Locally, Grayson County remains drought-free for the fourth week in a row in the latest report. Despite not being officially declared in a drought, the report classified Grayson as “abnormally dry.” This classification does not put the region in a drought, however without additional rainfall, the region may be at risk of entering more heightened levels of drought.


To the south, Collin County also was classified as abnormally dry in this week’s report. Fannin County saw similar conditions, but a small band of “moderate drought” ran across the northeast corner of the county. To the west, Cooke County saw moderate drought save for a small abnormally dry band along the Grayson border.


When abnormally dry conditions are included, the drought found that 79 percent of the state is experiencing drought or pre-drought conditions.


Despite remaining stable, it was only a few weeks ago that the region was in a state of “severe drought”— a classification between moderate and extreme. However, late-December rains brought relief from drought conditions.


For the month of January, National Weather Service meteorologist Jesse Moore said a co-op weather station in Sherman has recorded 1.16 inches of rain. This includes 0.11 inches of rain that was recorded during a series of brief thunderstorms that occurred Sunday afternoon. That total still places the region below the 2.47 inches of rain it regularly sees for the month of January.

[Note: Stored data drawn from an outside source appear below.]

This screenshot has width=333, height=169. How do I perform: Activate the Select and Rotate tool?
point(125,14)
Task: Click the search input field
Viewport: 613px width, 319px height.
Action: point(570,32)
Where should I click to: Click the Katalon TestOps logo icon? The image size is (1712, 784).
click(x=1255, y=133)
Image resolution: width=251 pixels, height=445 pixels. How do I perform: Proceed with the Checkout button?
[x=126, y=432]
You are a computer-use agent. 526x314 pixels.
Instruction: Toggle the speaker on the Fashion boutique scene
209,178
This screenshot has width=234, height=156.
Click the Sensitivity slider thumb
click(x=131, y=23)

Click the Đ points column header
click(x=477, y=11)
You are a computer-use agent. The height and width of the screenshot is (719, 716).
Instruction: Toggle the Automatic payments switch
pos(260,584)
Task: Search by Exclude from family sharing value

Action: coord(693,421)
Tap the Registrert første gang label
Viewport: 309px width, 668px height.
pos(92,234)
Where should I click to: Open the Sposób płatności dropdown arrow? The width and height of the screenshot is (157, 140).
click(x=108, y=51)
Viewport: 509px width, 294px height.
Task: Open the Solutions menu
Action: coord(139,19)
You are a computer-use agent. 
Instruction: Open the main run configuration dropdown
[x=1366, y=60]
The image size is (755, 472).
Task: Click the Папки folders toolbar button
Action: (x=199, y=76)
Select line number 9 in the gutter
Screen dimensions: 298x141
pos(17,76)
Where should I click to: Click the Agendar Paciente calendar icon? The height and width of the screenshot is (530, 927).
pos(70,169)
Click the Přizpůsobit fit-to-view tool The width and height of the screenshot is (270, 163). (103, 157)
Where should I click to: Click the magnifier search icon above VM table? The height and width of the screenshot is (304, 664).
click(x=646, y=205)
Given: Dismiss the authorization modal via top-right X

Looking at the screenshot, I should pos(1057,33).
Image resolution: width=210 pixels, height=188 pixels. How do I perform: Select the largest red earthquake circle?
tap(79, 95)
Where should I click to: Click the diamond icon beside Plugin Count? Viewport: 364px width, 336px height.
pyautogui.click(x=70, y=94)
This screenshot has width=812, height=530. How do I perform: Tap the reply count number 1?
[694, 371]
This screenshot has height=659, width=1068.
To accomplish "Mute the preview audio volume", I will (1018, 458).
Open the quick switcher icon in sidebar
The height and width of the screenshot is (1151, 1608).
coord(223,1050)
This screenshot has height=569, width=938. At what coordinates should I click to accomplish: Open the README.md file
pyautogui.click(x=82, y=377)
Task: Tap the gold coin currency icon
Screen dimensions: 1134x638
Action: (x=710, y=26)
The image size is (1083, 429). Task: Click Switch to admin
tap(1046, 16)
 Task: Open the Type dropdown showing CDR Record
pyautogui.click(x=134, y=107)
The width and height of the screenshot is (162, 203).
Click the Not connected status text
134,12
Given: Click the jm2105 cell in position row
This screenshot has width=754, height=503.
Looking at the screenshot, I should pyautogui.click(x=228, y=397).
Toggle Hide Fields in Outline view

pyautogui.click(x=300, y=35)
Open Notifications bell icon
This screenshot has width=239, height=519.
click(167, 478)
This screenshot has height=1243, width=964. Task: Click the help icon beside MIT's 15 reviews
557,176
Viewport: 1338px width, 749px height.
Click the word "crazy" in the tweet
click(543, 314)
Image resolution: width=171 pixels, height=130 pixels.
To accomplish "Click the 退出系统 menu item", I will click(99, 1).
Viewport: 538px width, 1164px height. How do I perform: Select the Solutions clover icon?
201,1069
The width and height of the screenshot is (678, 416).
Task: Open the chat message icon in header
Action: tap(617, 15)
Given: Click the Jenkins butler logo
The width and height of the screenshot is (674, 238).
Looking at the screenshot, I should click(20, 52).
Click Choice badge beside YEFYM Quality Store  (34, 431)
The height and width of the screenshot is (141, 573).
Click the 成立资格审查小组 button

The next chance for rain will likely come Friday and Saturday when chances for rain reach their peek at 40 percent, Moore said. For the remainder of the week, however, he said conditions are expected to remain dry.


In addition to the weekly report, the water board gave an update on the seasonal outlook. Despite expectations for drought to increase across the state, the report found that conditions are expected to remain stable for the Sherman-Denison area.


“Over the next few months, drought is expected to continue to expand in West, Central and South Texas,” Wentzel said. “By the end of April, only parts of North Central and East Texas are expected to remain drought free.”


Despite the dry start of the year, the lake levels at Lake Texoma remained slightly above average for this time of year. As of Monday afternoon, the lake elevation stood at 616.71 feet. That put the lake altitude into the flood control pool, which was 1.91 percent full.